_Problem to work on_: Count the lines below that contain the string "height", with case counting, and give only the number.

## start Extracted information

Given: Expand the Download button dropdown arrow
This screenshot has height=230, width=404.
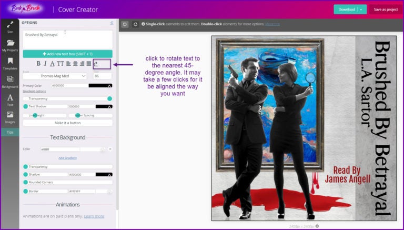Looking at the screenshot, I should click(361, 9).
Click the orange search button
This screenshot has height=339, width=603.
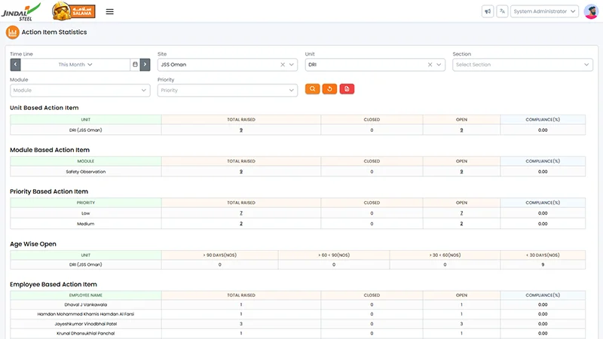(312, 89)
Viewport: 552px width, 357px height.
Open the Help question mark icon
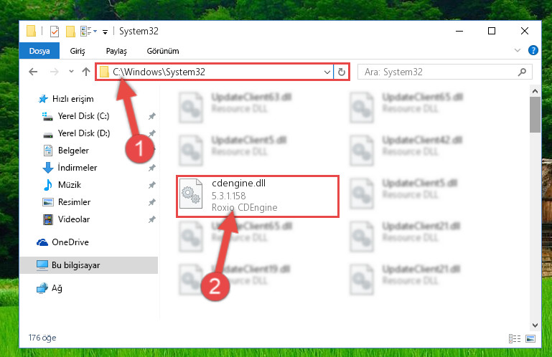(533, 50)
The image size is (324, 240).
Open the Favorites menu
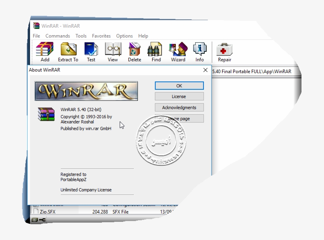click(x=101, y=36)
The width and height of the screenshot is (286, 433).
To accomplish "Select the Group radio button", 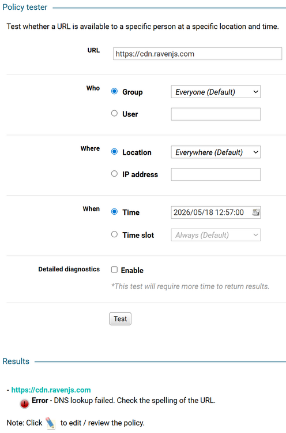I will (x=114, y=91).
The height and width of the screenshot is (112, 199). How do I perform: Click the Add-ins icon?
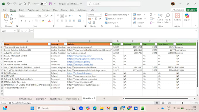[177, 17]
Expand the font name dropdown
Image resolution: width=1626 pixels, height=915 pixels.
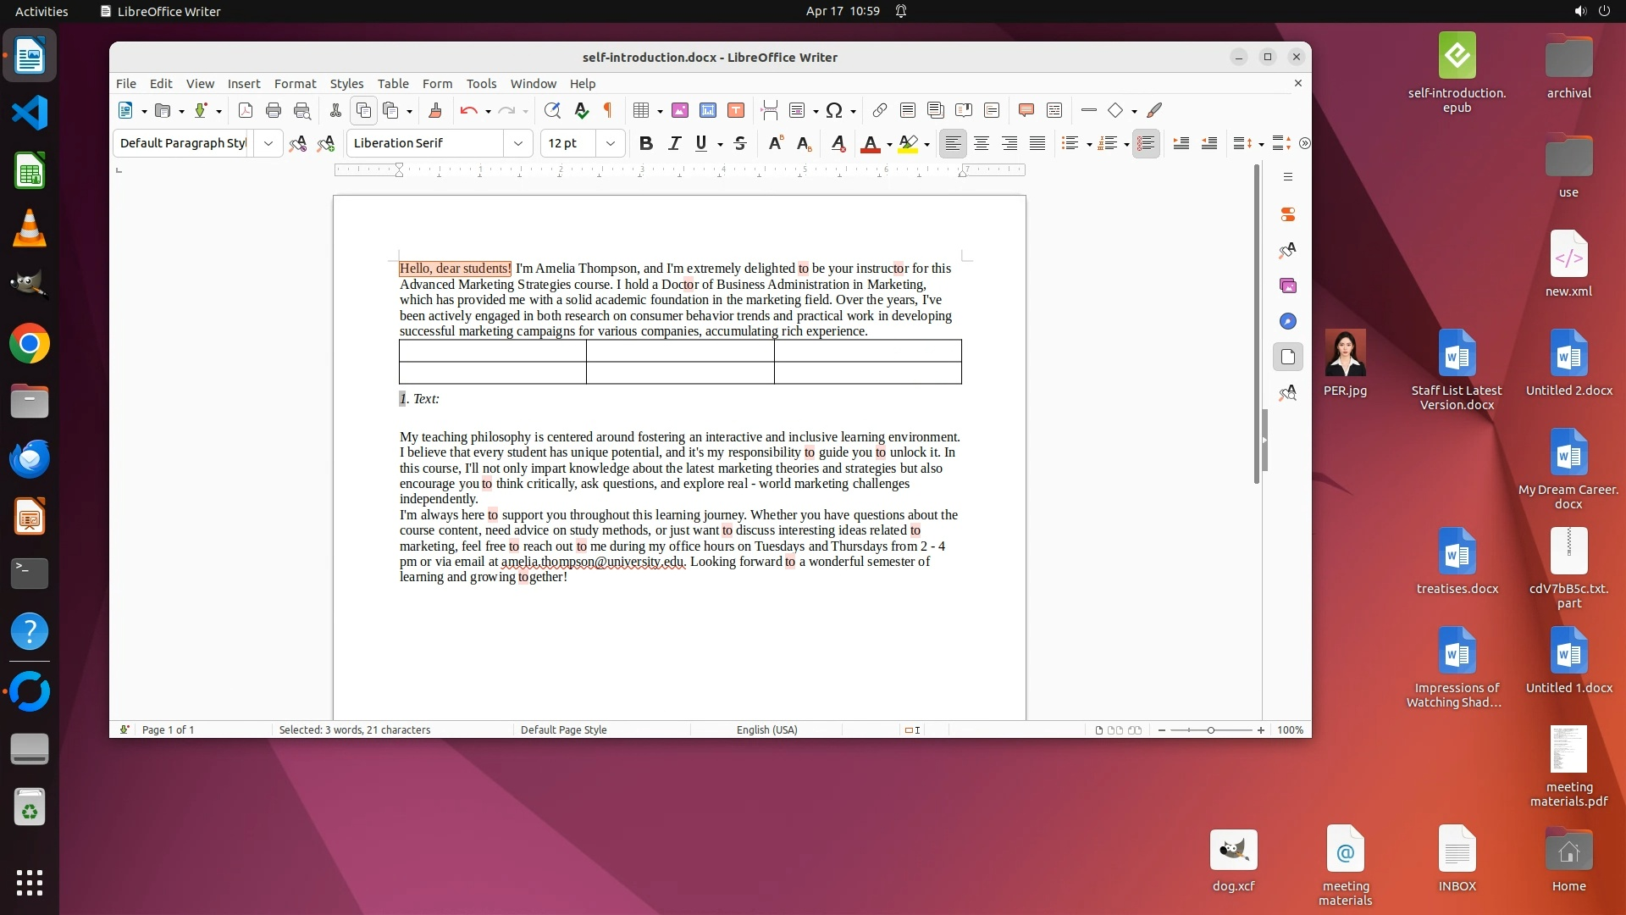pos(517,143)
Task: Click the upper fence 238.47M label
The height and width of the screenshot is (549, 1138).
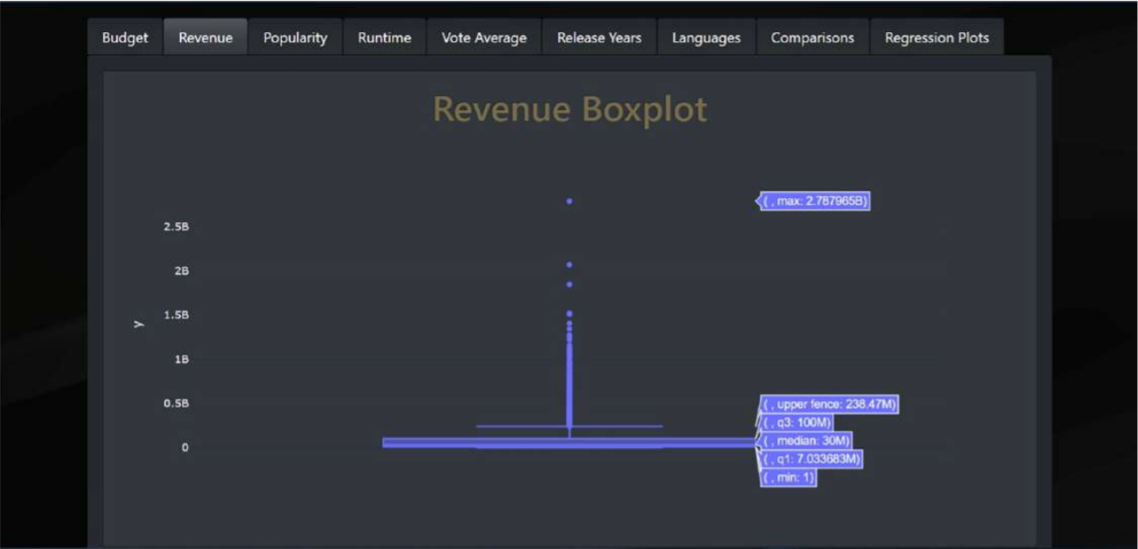Action: coord(828,405)
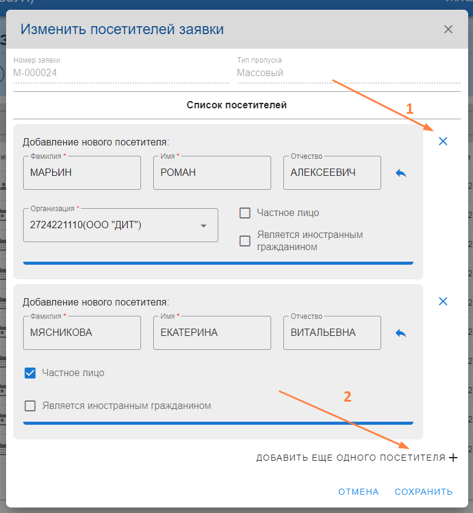
Task: Edit patronymic field containing АЛЕКСЕЕВИЧ
Action: 332,173
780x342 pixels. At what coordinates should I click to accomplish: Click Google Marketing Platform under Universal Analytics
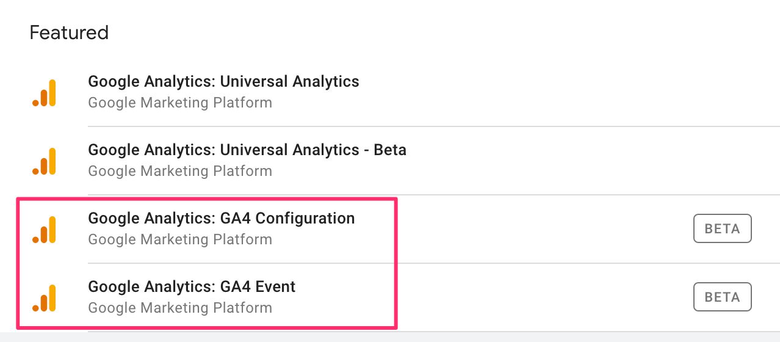click(x=180, y=103)
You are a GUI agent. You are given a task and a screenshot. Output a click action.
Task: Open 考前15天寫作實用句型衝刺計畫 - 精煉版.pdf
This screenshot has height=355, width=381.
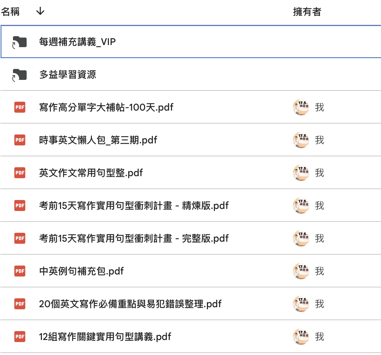coord(134,206)
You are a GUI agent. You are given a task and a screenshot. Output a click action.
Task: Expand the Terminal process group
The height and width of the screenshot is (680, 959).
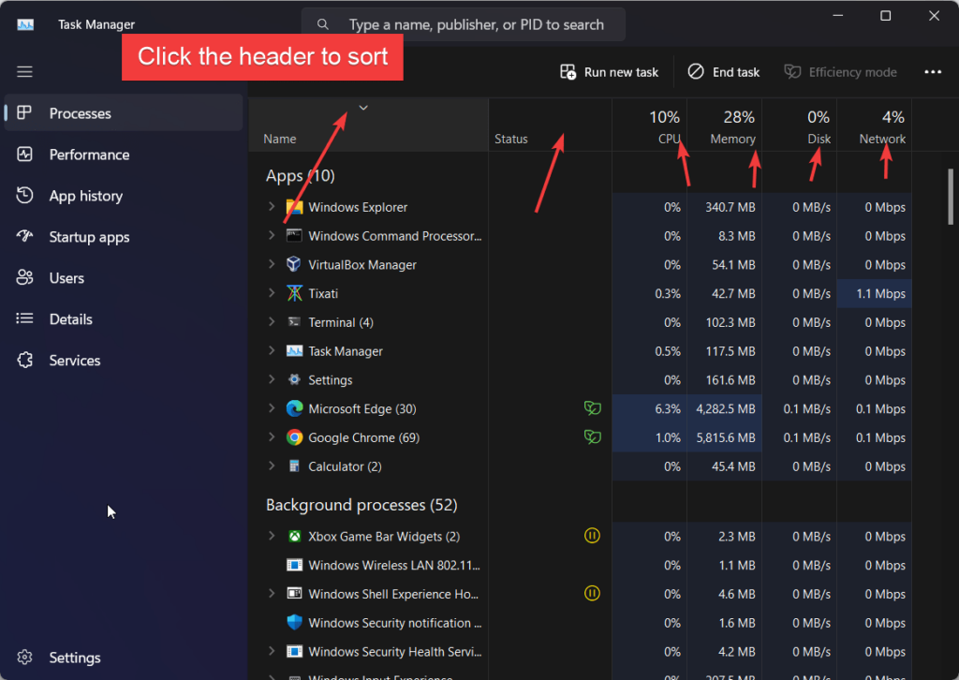[272, 322]
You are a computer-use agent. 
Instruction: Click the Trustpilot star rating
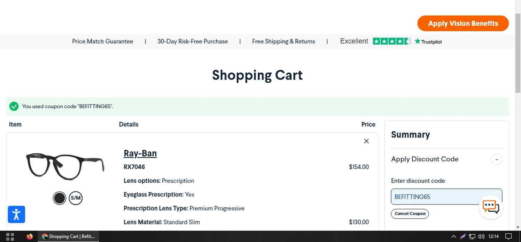point(391,41)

## end Extracted information

_Exercise solution_: 9